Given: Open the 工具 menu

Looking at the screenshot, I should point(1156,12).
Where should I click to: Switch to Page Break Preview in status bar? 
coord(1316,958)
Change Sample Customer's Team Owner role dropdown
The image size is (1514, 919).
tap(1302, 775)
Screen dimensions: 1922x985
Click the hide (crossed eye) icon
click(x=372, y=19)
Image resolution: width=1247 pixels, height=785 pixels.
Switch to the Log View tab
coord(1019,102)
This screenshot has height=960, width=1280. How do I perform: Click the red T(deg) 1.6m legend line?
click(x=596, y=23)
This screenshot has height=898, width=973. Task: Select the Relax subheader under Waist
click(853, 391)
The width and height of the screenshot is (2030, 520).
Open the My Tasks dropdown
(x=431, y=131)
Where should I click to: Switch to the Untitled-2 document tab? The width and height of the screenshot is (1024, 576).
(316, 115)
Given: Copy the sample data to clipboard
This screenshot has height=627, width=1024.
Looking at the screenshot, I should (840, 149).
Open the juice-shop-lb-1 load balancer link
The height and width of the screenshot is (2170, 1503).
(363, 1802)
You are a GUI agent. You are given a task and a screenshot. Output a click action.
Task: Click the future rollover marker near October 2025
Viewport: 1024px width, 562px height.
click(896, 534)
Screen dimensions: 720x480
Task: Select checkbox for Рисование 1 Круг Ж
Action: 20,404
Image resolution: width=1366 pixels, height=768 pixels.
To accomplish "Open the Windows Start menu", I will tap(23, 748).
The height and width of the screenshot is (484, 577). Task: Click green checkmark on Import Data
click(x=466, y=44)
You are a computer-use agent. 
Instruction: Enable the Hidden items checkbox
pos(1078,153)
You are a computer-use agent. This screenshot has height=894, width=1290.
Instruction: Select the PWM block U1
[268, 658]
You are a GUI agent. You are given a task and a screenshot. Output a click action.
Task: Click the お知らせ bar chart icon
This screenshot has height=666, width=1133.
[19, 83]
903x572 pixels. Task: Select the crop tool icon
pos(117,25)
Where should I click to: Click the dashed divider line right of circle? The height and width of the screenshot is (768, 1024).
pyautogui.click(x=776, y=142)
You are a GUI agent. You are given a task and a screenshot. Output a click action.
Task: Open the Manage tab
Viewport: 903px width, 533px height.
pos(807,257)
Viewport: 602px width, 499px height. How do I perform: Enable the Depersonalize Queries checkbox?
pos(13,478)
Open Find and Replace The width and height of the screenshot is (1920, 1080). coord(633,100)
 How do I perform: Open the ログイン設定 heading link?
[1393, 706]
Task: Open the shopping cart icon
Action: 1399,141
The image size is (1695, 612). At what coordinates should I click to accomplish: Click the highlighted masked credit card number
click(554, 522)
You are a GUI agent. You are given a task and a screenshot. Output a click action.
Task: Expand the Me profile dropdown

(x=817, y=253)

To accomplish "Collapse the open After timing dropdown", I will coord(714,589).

# PROMPT
Add 63 to every coordinate in the answers, and write out again in full every line of the material starting at the line that contains "This screenshot has height=898, width=973." and ending at the line that contains "(x=431, y=131)".

# THE RESULT
This screenshot has height=898, width=973. Task: Select the Relax subheader under Waist
click(916, 454)
The width and height of the screenshot is (2030, 520).
Open the My Tasks dropdown
(x=494, y=194)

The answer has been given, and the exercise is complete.